Отель Claridge’s меня вполне устраивает, если ты вывезешь мои вещи из Ritz. Как только я приеду, мне сразу понадобятся теплые вещи, поскольку сначала я должна навестить мать. Надеюсь, ты меня понимаешь. После этого – я твоя. Если будешь со мной ласков, я готова прожить с тобой до конца жизни, а в браке или нет – как пожелаешь. Но если ты хочешь ребенка, лучше пожениться.
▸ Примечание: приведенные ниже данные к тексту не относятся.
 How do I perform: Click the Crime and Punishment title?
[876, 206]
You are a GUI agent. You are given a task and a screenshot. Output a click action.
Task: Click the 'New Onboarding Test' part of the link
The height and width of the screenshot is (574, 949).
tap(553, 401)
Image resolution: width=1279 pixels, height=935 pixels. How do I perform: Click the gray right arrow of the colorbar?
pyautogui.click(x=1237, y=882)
Надеюсь, ты получил некоторые вещи, которые я выслала из О’Хара. Не так уж много сейчас летает самолетов, и посылать вещи во Францию запрещается. Невероятно, но это так. Зато разрешается посылать вещи в Голландию. Я везу платьев на целый полк и сапоги на зиму. Андре, вместо того, чтобы захватить грим с собой, отправил его почтой. Это произошло до того, как я узнала, что во Францию можно посылать лишь продукты. И я велела ему привезти новый набор, чтобы я могла захватить его с собой. Джек Пирс из Universal привез мне всю косметику, которая может понадобиться, и я везу масло для снятия грима. Привезу мыло, туалетное и хозяйственное, ручки, бритвы и оливковое масло. Я целый день занималась упаковкой вещей. Мне безразлично, возьмут ли с меня таможенную пошлину. Все это необходимо для фильма. Ты все еще любишь меня, мой ангел? Как обстоят дела с твоей квартирой? Если ты ее не получишь, может быть, мне не стоит везти постельное белье? Я беспокоюсь из-за визы. В форме указано:

«Без права на работу». Если все пойдет хорошо, я вылетаю 10 сентября. Перед вылетом дам телеграмму.
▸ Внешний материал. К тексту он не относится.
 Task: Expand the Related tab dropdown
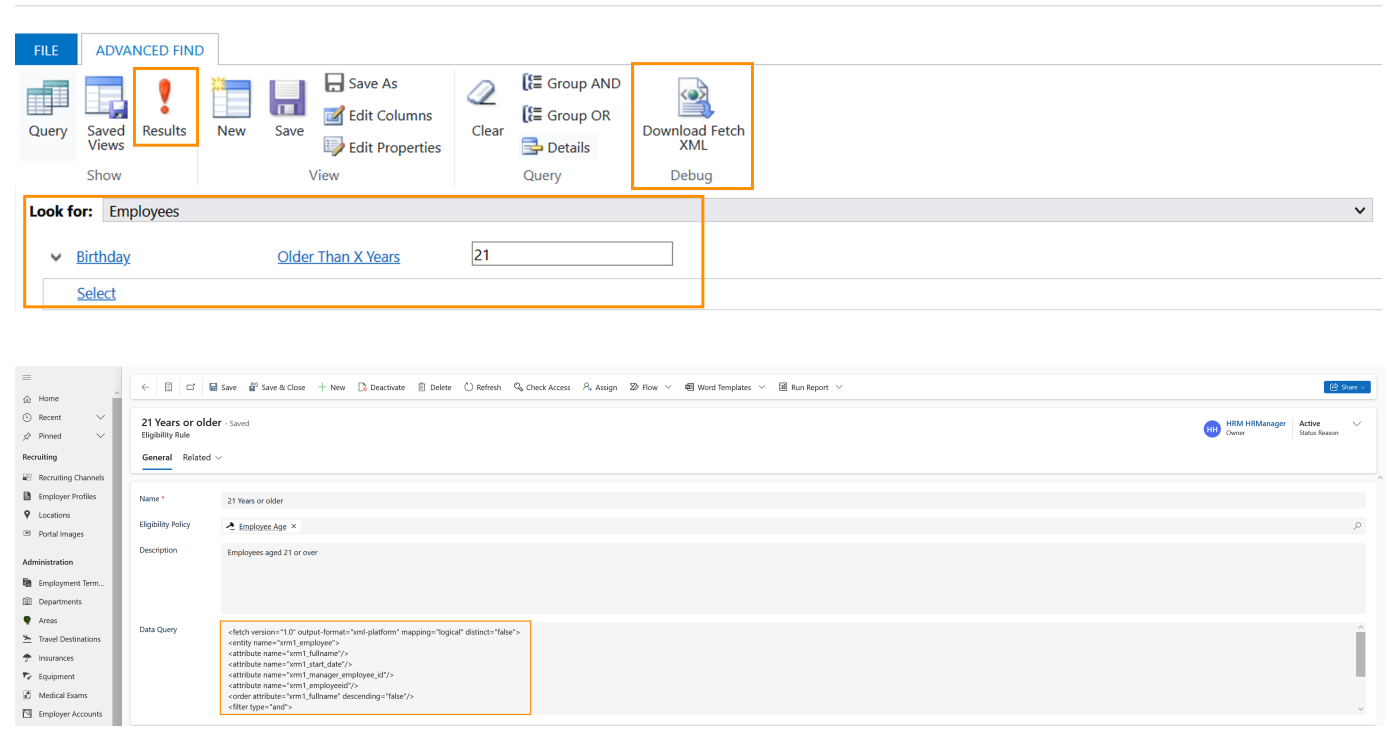(202, 458)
Целую тебя, как всегда, мой ангел. Я люблю тебя.

Твоя Grande



Новость о планах Дитрих вернуться в Европу опередила ее. Она получила весьма интересную для нее телеграмму от человека, который вскоре должен был стать Командующим войсками в американской зоне в Берлине:



С УДОВОЛЬСТВИЕМ НАНЕС ВИЗИТ ВАШЕЙ МАТЕРИ. ОНА ЧУВСТВУЕТ СЕБЯ ХОРОШО. 82-Я ВОЗДУШНО-ДЕСАНТНАЯ ДИВИЗИЯ ЖДЕТ СКОРОЙ ВСТРЕЧИ С ВАМИ.

ГЕНЕРАЛ ГЕЙВИН



В сентябре Дитрих вернулась в Париж, романтические грезы о замужестве и детишках слегка потускнели. Она прислала письмо моему отцу, который должен был отправить пароходом вещи Габена, хранившиеся всю войну в Голливуде, в Париж.
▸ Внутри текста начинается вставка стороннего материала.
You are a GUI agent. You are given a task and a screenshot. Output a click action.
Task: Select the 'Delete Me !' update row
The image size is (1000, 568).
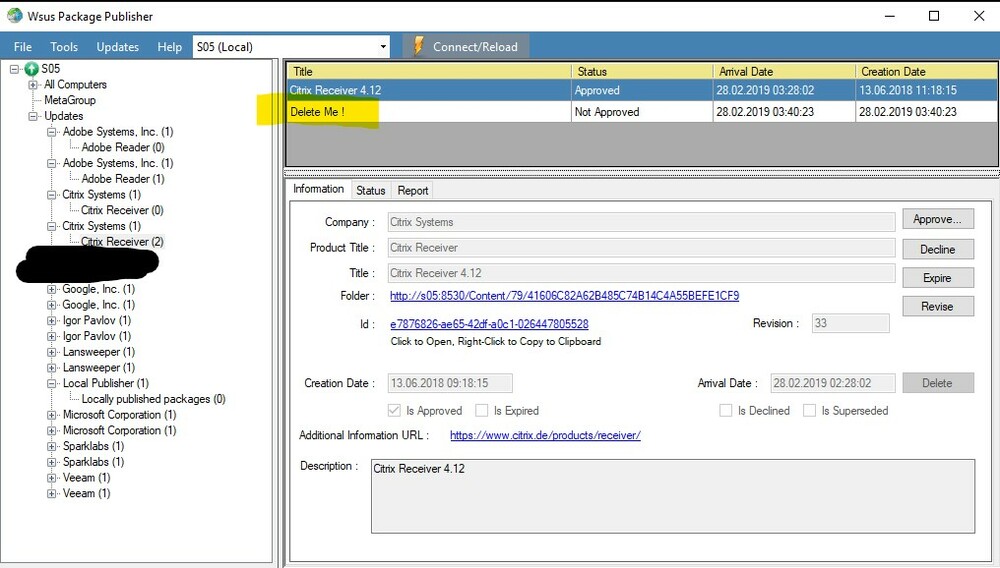pos(317,112)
Воскресенье, 16 сентября 1945

Отель Claridge’s, Елисейские Поля, Париж

Дорогой Папи,

Я ужасно по тебе скучаю! Никак не могу привыкнуть к образу жизни Жана. Не могу понять, почему у него так напряжены нервы. В городе то и дело попадаются французские солдаты без ног, на костылях, он же вернулся с войны целым и невредимым и ничему не радуется. Я делаю все возможное, но безмерно устаю, потому что не могу вытащить его из бездны. Вчера наконец он получил свою машину – «ситроен», двухместный салон, подержанный, за четыре тысячи долларов. Мне сказали, что Жан просидел дома целый день и вышел, лишь когда стемнело, и все потому, что у него теперь появилась машина и ему стыдно. У него есть награда от президента, и он ее не носит. Ну разве это не комплекс, я тебя спрашиваю? Он прячется, как Грета Гарбо. Этой парочке следовало бы пожениться.

Мы ссорились каждый вечер. Хочешь знать почему? Вот пример. Он снял номер с одной спальней и гостиной на двоих. Я сказала, что две смежных спальни намного удобнее, чтобы у нас было две «комнаты для девочек». Я пыталась объяснить ему, что порой человеку нужно уединение! В результате он поднялся, оделся и ушел. Взял свой бритвенный прибор и отправился бриться к себе в квартиру, заявив, что не хочет меня беспокоить. И это вместо того, чтобы позвонить портье и заказать номер с двумя спальнями и ванными. Ну как я проживу зиму в номере с одной ванной, снимаясь в кино? Ведь утром надо ждать своей очереди! Ну не сумасшествие ли? Прошлым вечером он снова устроил сцену, потому что мы проходили мимо одной пары в ресторане и они крикнули: «Браво!» Жан ужасно рассердился. Я возразила, что ничего страшного не произошло, просто мы единственные танцевали и они выразили нам свое одобрение. Такое могло произойти где угодно. Вечер закончился ледяным молчанием.

Письмо, которое я вкладываю в конверт, пришло только сейчас, в воскресенье вечером. Так что все одно и то же.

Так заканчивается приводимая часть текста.